One sign of the pressure on the property market is the Centa-City Leading Index, a gauge of lived-in homes compiled by Centaline Property Agency. It has dropped 6.2 per cent from a peak in early August of 2021, seven months before the US began increasing interest rates.
The decline came as a fifth wave of Covid-19 cases raged this spring, with an army of locals and expatriates leaving the city over coronavirus restrictions. There was lower investment demand as travel remained limited between mainland China and Hong Kong to stop the virus’s spread.
The drop in Hong Kong home prices, which started in 2021, is a reflection of the double whammy of anti-government protests in 2019 and the coronavirus pandemic in 2020 on the city’s economy, according to Albert Wong, honorary chairman at AA Horses Mortgage Brokerage Services.
“The housing market normally will feel the impact of the interest rate hike six months later,” Wong said. That means interest rate increases that began in the second quarter could trickle down to the housing market by the end of this year.
Since 1993, residential prices in Hong Kong have risen in three of the last five rate-rise cycles with the effects of higher rates on prices being “not conclusive”, according to a JP Morgan research report.

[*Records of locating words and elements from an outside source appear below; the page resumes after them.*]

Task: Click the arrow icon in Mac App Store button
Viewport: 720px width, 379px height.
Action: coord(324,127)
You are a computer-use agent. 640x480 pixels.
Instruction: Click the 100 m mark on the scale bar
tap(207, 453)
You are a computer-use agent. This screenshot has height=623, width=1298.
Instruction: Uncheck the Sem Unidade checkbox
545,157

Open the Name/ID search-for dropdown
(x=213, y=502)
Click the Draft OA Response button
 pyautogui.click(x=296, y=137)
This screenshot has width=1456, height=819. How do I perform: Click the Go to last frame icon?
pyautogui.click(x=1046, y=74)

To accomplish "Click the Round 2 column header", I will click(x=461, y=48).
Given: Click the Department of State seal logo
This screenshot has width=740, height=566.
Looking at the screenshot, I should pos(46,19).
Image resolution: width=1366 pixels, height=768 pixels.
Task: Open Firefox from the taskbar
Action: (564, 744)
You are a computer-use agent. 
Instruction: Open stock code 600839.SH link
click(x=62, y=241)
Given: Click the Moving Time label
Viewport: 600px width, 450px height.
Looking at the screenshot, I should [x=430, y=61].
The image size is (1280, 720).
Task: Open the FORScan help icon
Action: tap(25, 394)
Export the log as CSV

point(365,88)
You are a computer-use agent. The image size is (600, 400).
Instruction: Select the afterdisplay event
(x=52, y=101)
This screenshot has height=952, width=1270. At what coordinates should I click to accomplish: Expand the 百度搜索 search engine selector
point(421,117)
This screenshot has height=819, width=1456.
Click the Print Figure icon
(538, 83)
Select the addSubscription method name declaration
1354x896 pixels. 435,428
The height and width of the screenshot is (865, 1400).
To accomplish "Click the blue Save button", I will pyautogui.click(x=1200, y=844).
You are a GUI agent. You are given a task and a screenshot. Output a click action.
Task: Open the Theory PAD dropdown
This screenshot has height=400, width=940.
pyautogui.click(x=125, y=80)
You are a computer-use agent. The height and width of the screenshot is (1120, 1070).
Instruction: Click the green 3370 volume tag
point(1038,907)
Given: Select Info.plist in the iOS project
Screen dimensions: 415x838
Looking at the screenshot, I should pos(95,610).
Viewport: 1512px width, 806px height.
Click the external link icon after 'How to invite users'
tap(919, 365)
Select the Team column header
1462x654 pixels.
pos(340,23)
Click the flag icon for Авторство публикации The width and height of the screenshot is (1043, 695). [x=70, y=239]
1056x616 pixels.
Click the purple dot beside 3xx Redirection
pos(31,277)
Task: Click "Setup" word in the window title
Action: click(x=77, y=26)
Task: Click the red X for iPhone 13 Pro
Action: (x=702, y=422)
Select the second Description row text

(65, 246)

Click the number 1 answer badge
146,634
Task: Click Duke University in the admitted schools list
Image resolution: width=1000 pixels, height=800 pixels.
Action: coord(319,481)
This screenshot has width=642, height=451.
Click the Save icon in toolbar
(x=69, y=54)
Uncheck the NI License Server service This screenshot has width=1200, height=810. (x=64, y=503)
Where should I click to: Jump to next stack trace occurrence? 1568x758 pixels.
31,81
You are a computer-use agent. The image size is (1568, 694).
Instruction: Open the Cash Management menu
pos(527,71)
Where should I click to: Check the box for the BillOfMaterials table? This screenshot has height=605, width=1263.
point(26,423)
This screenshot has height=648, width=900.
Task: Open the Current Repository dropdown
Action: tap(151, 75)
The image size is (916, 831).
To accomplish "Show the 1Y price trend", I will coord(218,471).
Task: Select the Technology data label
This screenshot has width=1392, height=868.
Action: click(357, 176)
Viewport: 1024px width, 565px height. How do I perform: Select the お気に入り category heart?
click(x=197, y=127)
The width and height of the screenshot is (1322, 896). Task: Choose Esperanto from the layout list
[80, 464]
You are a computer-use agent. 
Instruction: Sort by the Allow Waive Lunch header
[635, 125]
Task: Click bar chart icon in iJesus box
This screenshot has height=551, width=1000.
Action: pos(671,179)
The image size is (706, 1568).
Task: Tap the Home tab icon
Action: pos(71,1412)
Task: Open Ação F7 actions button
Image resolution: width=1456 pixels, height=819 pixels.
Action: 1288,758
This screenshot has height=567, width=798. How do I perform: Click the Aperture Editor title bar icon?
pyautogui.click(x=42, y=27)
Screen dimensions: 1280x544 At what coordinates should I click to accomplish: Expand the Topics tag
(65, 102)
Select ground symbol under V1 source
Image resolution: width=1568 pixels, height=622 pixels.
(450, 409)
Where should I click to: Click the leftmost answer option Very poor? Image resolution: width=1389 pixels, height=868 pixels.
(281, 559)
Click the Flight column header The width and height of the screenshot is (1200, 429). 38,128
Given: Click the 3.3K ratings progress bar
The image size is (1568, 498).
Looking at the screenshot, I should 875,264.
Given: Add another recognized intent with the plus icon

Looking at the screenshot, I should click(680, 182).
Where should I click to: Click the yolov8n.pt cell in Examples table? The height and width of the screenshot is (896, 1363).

Residential prices increased by 13 per cent during a 300 basis-point increase in the prime rate starting in November 2004, but dropped by 4 per cent during a mere 12.5 basis-point increase that began in 2018, according to the report.
“Rising interest rates in general is a situation that weakens the demand for all economies,” said Cusson Leung, head of Hong Kong research, conglomerates and property at JP Morgan. “But will raising interest rates only reduce the demand for home prices? Not necessarily.”
The introduction of the Individual Visit Scheme that allowed mainland residents to visit Hong Kong or Macau without needing to be on business or part of a group tour helped fuel the jump in prices in 2004, according to Wong of AA Horse. Buying fever among mainland residents who snapped up properties in the city helped offset the rate increase, he said.
The International Monetary Fund has estimated that housing prices were overvalued in the city by as much as 30 per cent in last year’s third quarter and warned a “disorderly adjustment” in the property market could pose a risk to the city’s economy.
The international financial institution projected in March that home prices would increase by 5.8 per cent this year and exceed 7 per cent annually through to the end of 2026.
“A sharp house price correction could trigger an adverse feedback loop between house prices, debt service capacity, household consumption, and growth, negatively affecting banks’ balance sheets,” the IMF said in its March report. “Low-income households could be under significant financial stress when facing rising interest rates and falling income.”